Pixel coordinate grounding data
%%

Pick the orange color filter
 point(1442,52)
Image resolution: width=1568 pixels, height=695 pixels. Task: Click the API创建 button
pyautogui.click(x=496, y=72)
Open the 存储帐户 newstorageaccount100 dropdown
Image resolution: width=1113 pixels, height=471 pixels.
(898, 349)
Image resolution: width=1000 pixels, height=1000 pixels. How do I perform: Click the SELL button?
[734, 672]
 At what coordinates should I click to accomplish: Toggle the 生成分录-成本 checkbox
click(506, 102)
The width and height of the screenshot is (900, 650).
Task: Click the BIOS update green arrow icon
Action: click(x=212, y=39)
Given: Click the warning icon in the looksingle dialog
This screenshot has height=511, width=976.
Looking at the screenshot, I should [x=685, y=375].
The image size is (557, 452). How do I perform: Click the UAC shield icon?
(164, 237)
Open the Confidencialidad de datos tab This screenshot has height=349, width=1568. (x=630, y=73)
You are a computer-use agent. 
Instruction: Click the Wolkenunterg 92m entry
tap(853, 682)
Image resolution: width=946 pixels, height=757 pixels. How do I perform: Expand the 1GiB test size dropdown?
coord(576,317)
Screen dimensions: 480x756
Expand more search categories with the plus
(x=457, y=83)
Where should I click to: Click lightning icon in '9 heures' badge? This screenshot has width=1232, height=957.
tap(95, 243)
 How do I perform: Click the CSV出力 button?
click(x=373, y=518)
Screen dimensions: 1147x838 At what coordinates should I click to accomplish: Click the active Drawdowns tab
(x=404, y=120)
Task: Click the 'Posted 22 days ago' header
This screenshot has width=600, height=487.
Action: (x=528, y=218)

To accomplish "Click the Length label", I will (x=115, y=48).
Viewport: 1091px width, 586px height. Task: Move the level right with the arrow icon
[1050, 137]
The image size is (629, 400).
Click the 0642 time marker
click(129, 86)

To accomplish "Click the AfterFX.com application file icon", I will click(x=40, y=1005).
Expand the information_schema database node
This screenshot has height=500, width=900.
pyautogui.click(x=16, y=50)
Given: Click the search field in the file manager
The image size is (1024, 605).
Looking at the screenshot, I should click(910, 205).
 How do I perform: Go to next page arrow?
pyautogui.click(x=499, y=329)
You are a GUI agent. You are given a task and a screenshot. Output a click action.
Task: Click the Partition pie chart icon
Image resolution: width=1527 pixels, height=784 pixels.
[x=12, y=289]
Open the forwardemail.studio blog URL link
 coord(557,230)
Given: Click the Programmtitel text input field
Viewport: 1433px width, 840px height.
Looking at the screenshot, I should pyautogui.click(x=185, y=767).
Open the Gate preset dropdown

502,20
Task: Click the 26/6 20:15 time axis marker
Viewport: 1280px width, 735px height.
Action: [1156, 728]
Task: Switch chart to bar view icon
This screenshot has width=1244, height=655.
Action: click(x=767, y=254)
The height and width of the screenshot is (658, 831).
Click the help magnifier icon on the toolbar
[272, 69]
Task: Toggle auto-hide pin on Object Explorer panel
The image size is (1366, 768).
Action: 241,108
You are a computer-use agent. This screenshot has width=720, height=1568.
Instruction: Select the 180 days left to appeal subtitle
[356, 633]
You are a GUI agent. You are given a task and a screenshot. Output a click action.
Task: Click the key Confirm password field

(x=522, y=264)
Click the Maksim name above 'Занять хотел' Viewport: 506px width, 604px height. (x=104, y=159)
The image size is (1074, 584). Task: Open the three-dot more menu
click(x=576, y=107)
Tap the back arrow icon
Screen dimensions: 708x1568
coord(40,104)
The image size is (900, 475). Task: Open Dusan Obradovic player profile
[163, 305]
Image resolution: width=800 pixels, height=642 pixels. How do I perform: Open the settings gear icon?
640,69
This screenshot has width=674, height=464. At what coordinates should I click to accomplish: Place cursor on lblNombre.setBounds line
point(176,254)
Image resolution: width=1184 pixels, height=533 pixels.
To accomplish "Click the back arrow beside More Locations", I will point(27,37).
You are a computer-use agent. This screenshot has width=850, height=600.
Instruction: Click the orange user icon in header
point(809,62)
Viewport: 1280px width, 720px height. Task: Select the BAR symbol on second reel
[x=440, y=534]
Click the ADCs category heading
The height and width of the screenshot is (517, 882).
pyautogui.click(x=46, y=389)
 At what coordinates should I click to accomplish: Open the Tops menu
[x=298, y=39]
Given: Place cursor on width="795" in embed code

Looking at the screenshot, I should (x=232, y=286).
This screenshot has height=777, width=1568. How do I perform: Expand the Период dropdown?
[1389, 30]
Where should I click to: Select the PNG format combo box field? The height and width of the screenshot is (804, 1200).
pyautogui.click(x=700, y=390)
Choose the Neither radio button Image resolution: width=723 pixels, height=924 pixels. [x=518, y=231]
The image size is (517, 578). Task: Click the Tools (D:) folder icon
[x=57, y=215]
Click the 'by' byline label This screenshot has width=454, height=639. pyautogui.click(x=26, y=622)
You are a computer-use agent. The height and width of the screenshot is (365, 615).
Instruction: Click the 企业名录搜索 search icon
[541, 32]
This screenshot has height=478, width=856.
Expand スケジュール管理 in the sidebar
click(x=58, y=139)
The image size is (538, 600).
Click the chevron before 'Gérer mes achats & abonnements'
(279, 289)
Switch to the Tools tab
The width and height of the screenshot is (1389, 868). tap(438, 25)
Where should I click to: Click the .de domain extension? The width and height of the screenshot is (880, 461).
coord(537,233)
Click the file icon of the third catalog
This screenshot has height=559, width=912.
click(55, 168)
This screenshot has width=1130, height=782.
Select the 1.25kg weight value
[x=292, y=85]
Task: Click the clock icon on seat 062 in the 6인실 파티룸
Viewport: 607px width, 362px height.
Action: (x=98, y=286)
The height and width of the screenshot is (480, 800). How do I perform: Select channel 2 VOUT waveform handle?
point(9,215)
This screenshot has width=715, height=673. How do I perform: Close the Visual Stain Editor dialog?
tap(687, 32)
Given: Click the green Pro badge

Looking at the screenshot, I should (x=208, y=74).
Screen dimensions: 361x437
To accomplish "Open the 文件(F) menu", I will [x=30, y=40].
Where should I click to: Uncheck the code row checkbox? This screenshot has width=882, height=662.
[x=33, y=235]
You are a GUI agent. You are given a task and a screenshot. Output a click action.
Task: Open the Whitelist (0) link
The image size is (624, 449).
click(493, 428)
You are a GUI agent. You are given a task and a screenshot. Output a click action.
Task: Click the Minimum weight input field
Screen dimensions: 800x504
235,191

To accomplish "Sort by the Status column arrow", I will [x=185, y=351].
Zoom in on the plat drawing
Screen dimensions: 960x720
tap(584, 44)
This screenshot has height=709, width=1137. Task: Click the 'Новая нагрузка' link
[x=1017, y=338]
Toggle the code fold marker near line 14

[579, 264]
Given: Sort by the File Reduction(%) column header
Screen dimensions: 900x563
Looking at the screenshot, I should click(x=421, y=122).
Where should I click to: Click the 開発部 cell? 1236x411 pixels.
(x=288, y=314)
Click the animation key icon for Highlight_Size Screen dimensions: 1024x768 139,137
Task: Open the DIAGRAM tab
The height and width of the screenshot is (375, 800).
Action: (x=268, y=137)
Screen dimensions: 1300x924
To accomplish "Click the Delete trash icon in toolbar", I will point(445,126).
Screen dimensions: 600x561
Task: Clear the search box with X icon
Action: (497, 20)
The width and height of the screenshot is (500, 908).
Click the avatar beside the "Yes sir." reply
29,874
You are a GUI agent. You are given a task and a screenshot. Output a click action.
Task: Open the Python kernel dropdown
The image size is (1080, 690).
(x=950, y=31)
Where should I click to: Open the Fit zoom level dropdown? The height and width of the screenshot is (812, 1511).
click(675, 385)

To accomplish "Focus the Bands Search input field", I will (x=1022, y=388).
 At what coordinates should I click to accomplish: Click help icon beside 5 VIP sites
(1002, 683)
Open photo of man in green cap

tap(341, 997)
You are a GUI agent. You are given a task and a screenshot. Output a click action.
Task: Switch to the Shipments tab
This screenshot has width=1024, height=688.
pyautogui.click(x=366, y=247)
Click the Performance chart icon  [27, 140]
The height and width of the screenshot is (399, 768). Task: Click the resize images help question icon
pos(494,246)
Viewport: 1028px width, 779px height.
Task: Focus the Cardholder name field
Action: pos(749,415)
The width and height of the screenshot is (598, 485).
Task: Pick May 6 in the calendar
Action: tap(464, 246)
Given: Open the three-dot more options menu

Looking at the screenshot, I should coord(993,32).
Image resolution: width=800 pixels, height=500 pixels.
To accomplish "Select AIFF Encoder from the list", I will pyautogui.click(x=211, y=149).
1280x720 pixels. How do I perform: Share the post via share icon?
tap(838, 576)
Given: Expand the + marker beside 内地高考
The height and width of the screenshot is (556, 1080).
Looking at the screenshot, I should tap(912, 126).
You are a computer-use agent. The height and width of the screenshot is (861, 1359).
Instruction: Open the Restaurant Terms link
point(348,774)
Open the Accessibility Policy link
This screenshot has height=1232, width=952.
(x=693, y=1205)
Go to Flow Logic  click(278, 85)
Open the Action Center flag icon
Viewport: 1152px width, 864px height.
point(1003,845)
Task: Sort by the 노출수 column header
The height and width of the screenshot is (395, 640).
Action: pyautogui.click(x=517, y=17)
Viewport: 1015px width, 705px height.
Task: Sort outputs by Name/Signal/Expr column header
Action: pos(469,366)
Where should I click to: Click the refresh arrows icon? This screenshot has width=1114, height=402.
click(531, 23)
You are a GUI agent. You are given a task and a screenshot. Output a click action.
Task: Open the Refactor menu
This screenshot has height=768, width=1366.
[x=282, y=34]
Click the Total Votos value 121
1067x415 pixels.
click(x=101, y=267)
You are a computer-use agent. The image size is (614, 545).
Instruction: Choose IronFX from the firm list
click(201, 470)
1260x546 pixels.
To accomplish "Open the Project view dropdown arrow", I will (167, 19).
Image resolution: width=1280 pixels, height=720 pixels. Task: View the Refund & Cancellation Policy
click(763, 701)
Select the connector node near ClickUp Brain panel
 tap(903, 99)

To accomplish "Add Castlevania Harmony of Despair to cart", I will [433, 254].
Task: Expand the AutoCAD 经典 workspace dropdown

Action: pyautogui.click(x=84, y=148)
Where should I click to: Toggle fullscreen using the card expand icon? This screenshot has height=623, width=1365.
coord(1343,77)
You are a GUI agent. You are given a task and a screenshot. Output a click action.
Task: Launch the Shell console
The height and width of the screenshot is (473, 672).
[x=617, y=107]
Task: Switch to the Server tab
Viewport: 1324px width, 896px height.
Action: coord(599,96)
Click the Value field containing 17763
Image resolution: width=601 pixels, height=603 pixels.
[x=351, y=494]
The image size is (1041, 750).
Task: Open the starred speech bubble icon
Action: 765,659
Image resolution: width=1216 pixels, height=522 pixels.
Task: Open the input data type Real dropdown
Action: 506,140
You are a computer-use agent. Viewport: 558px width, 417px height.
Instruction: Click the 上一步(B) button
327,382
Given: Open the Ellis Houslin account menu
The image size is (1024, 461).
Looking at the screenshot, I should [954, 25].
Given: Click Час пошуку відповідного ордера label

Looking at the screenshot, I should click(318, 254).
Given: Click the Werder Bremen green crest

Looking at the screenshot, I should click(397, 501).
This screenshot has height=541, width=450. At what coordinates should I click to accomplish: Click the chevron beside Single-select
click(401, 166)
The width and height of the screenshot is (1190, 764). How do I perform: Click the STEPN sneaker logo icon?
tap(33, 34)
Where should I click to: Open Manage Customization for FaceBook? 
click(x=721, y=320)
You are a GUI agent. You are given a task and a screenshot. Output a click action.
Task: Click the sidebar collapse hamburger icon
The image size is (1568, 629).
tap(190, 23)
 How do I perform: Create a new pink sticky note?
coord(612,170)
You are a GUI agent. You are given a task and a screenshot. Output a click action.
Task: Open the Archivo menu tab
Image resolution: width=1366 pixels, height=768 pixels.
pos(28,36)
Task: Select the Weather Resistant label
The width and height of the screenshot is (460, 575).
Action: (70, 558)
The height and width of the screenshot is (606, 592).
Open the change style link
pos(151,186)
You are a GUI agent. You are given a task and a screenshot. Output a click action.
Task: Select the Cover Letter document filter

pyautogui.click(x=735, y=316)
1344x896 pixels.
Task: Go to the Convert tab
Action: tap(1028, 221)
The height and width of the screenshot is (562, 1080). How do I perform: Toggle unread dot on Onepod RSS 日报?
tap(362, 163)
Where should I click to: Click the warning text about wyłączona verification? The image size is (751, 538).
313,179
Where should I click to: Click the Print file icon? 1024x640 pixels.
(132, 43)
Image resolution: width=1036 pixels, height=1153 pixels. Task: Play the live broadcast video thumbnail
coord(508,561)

%%

▸ TASK DESCRIPTION
Within the data above, how many lines contain the word "chart"? Write only the number.

▸ RESULT
3